Смерть Скопина вызвала взрыв народного горя, небывалый со времен смерти Невского. Столица, города, села, монастыри огласились рыданиями. Порыв скорби объединил все слои Москвы от патриарха и бояр до городской черни. Царь Василий упал подле своего тронного кресла, раздирая в отчаянии волосы и одежду. Даже командир шведских наемников, лютеранин, преклонил колени перед гробом героя, и грубое лицо его было мокро от слез. Казалось бы: в чем, как не в этом всеобщем горе, искать доказательство того, что Скопин был ведом демиургом сверхнарода, что ему предстояло стать родомыслом, спасителем страны и ее государственности в столь суровый час?

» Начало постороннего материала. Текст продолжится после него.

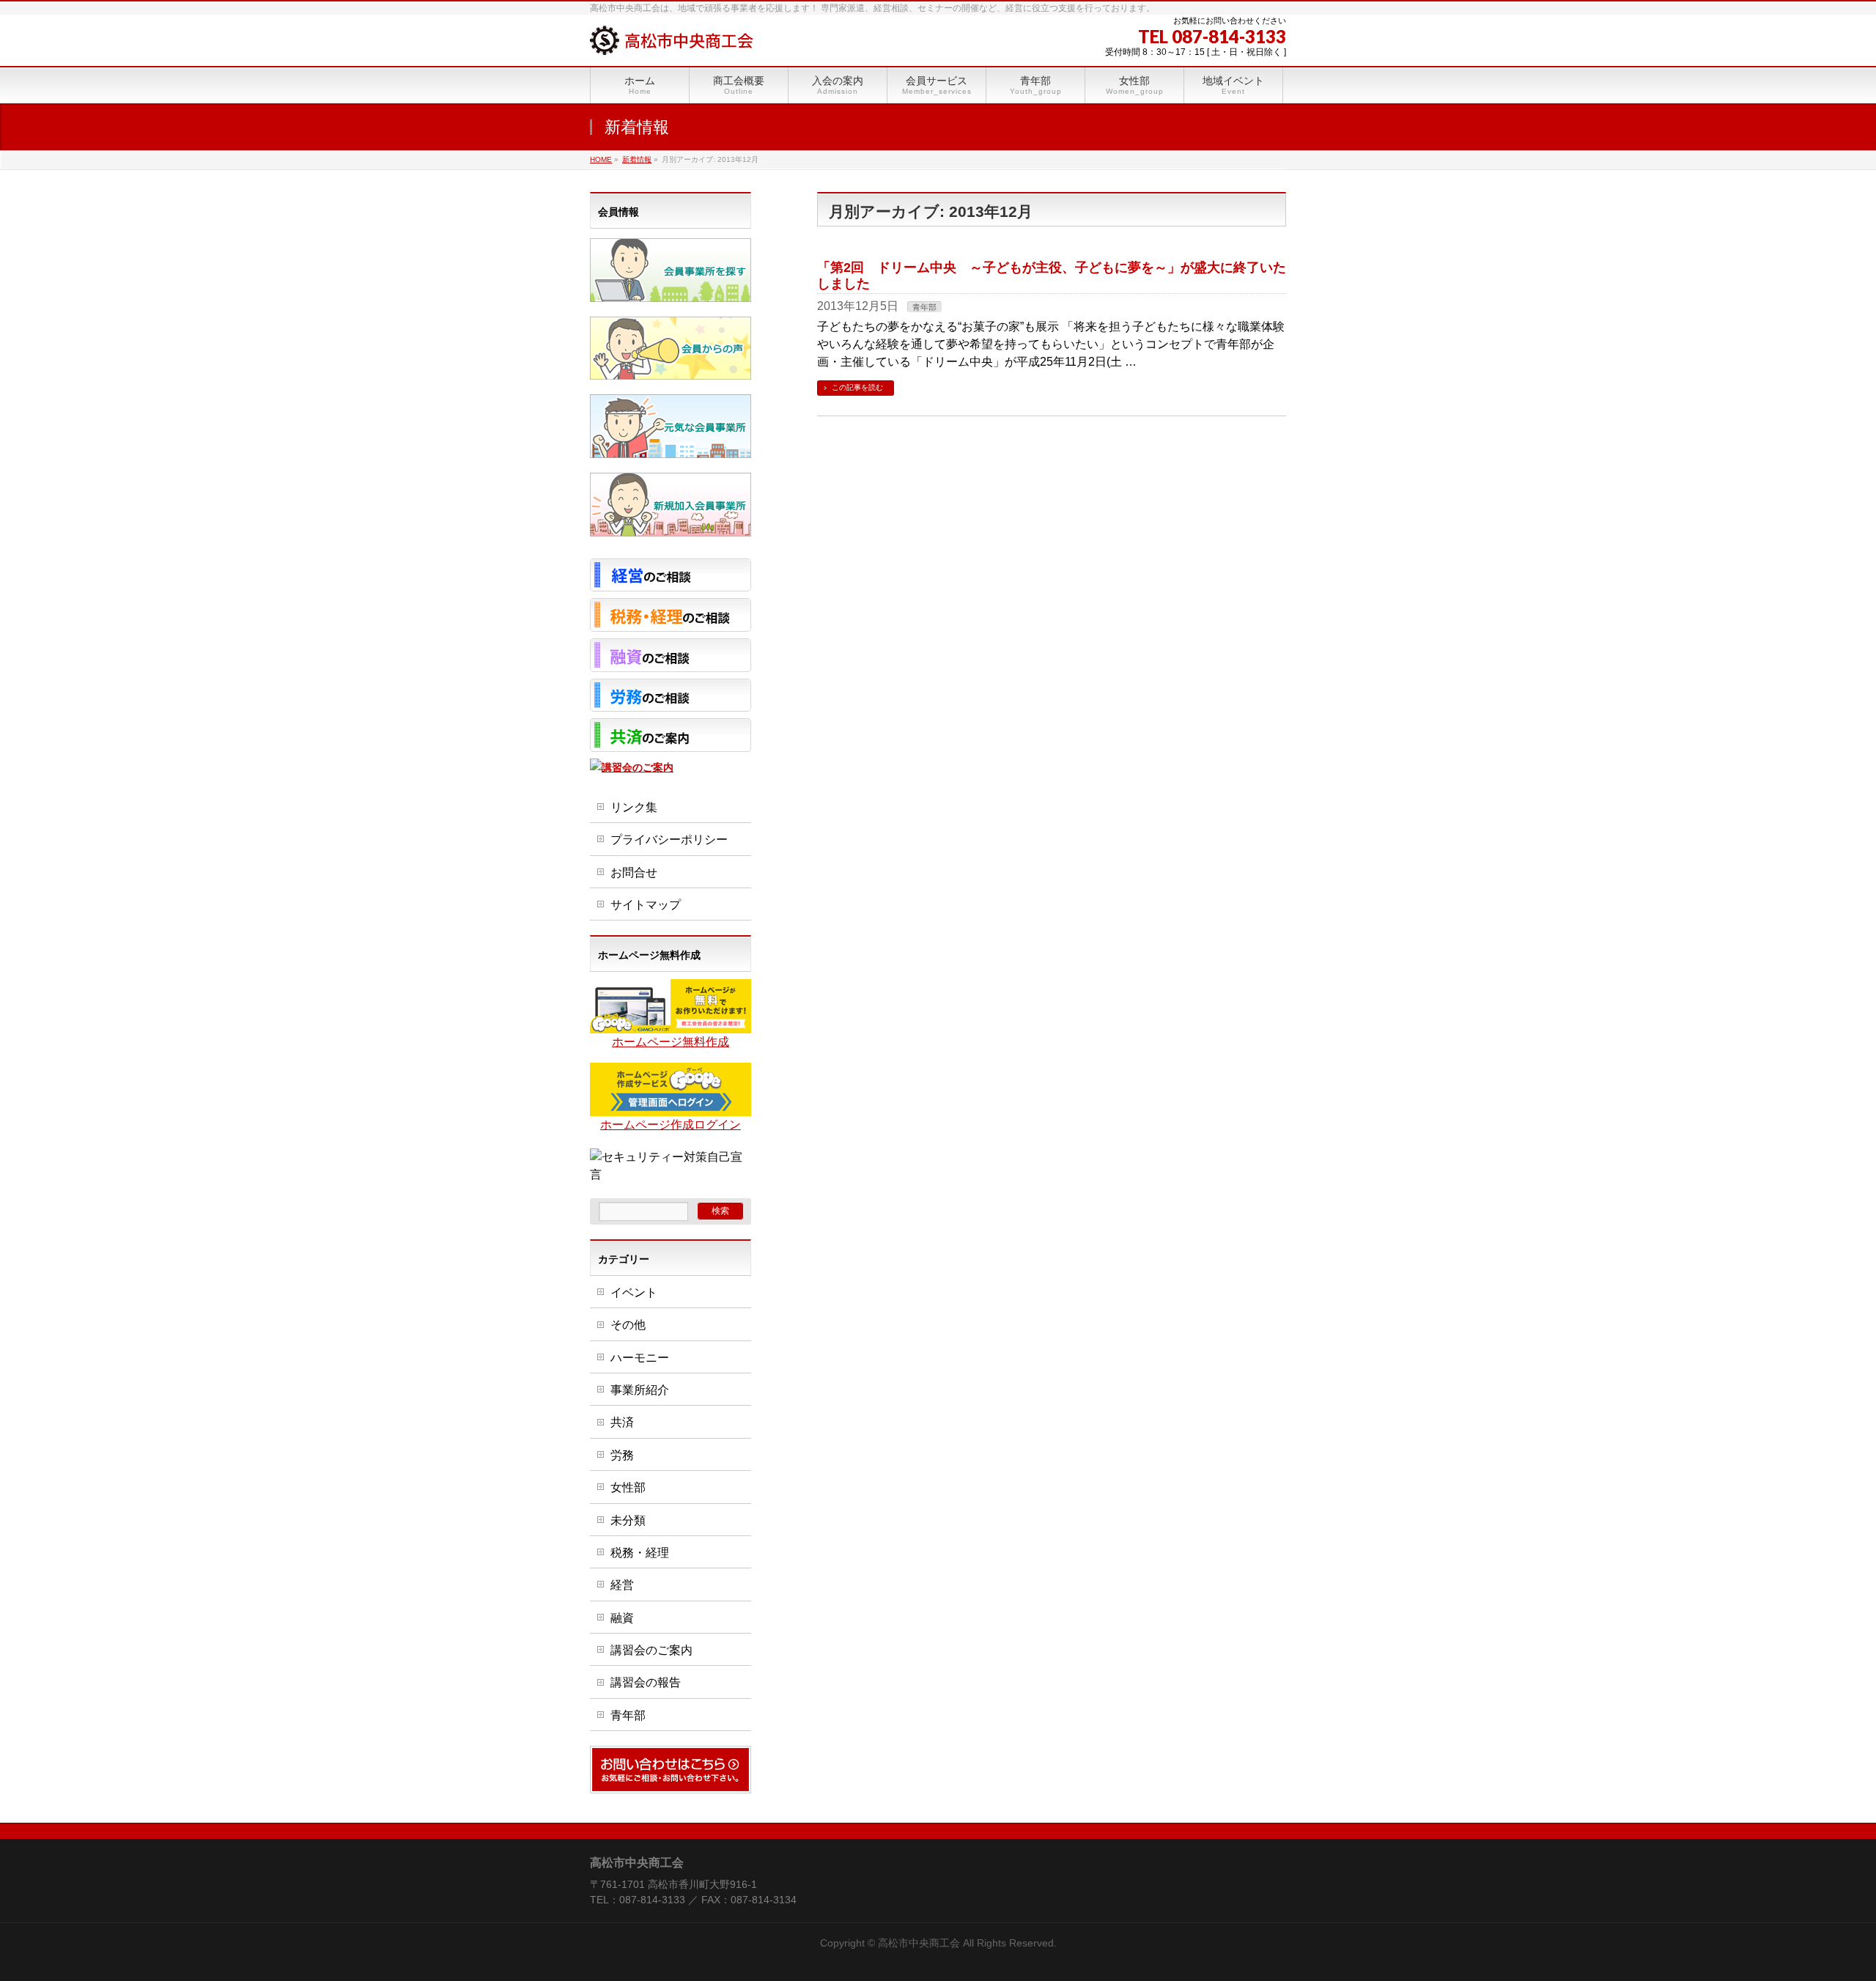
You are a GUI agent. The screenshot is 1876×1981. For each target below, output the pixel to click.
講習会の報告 (645, 1682)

- Но, повторяю, не всегда и не все светлые движения народного духа бывают вызваны этою иерархией. Если бы зрение демиурга не было зорче, чем зрение народной массы и ее вождей, если бы его мудрость уже далеко не превзошла человеческую, он не был бы демиургом сверхнарода. Нечто, невидимое народу, но известное ему принуждало его удерживать руку от благословения Скопина, от укрепления судьбы этого героя щитом своей санкции. Последним криком уицраора о помощи - вот чем было выдвижение Скопина: этим он отрекался еще раз перед Яросветом от своих тиранических притязаний, от своего прошлого, по крайней мере, теперь, на время. Повторялось по существу то же, что произошло с Федором II.
В зрелищах, подобных картине всенародного горя в час смерти Скопина, для метаисторического созерцания заключен источник благоговейного чувства, схожего, как ни странно, с просветляющей радостью. Беспросветность чужда метаисторическому мировоззрению. Метаисторику не приходится сомневаться в том, что великая народная любовь и деяния, ее вызвавшие, не подлежат закону уничтожения, если деяния были светлы и любовь оправдана. Герою, прошедшему через смертный час, тем самым открываются новые и новые пути творческого воздействия на исторический слой, сверху вниз. Деяния Скопина не были при его жизни приняты Яросветом. Но высокий замысел этих деяний не мог не вызвать своих плодов, и ко вступлению его души в синклит метакультуры препятствий больше не было. И какими границами можно очертить, на каких весах взвесить, какими понятиями определить значение духовно-творческого вклада в дело спасения России, в ее метаисторическое строительство, который был совершен Скопиным да может быть совершается и теперь, - равно как и героями предшествовавших эпох, в их запредельном бытии?
Но, подготовленная внутренней метаисторией России, Великая Смута осложнилась, как известно, тем, что на западе, у самых границ и даже частично на русской земле, сформировалось государство Польско-Литовское: такое же молодое, как сама Россия, и также вступившее на путь воинственного расширения.